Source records
----------------------------------------

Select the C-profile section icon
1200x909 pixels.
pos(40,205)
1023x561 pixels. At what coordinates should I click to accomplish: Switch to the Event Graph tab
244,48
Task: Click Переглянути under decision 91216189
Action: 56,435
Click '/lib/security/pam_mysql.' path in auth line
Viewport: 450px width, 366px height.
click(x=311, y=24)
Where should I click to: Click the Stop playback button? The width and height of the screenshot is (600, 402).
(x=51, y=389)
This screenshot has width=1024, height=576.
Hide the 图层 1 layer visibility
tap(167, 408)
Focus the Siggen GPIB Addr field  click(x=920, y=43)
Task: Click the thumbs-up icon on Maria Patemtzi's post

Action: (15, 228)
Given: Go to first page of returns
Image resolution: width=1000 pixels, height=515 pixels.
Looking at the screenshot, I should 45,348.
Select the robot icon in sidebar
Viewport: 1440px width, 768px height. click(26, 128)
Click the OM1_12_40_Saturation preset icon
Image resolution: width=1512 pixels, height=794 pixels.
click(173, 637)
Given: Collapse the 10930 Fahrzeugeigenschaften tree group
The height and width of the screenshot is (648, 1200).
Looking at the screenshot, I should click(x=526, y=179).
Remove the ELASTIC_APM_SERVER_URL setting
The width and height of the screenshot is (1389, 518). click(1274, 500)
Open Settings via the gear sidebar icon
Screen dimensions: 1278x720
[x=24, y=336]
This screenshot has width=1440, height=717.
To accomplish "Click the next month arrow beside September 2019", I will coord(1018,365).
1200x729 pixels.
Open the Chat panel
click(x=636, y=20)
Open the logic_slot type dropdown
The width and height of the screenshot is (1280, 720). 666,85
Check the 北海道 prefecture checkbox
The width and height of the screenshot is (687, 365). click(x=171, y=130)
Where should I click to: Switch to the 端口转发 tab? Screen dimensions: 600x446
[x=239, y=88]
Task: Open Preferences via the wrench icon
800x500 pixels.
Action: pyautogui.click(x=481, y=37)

----------------------------------------

● Assigned task
Write out every entry once more, precisely as it stands.

● Answer section
Select the C-profile section icon
1200x909 pixels.
pos(40,205)
1023x561 pixels. At what coordinates should I click to accomplish: Switch to the Event Graph tab
244,48
Task: Click Переглянути under decision 91216189
Action: 56,435
Click '/lib/security/pam_mysql.' path in auth line
Viewport: 450px width, 366px height.
click(x=311, y=24)
Where should I click to: Click the Stop playback button? The width and height of the screenshot is (600, 402).
(x=51, y=389)
This screenshot has width=1024, height=576.
Hide the 图层 1 layer visibility
tap(167, 408)
Focus the Siggen GPIB Addr field  click(x=920, y=43)
Task: Click the thumbs-up icon on Maria Patemtzi's post

Action: (15, 228)
Given: Go to first page of returns
Image resolution: width=1000 pixels, height=515 pixels.
Looking at the screenshot, I should 45,348.
Select the robot icon in sidebar
Viewport: 1440px width, 768px height. click(26, 128)
Click the OM1_12_40_Saturation preset icon
Image resolution: width=1512 pixels, height=794 pixels.
click(173, 637)
Given: Collapse the 10930 Fahrzeugeigenschaften tree group
The height and width of the screenshot is (648, 1200).
Looking at the screenshot, I should click(x=526, y=179).
Remove the ELASTIC_APM_SERVER_URL setting
The width and height of the screenshot is (1389, 518). click(1274, 500)
Open Settings via the gear sidebar icon
Screen dimensions: 1278x720
[x=24, y=336]
This screenshot has width=1440, height=717.
To accomplish "Click the next month arrow beside September 2019", I will coord(1018,365).
1200x729 pixels.
Open the Chat panel
click(x=636, y=20)
Open the logic_slot type dropdown
The width and height of the screenshot is (1280, 720). 666,85
Check the 北海道 prefecture checkbox
The width and height of the screenshot is (687, 365). click(x=171, y=130)
Where should I click to: Switch to the 端口转发 tab? Screen dimensions: 600x446
[x=239, y=88]
Task: Open Preferences via the wrench icon
800x500 pixels.
Action: pyautogui.click(x=481, y=37)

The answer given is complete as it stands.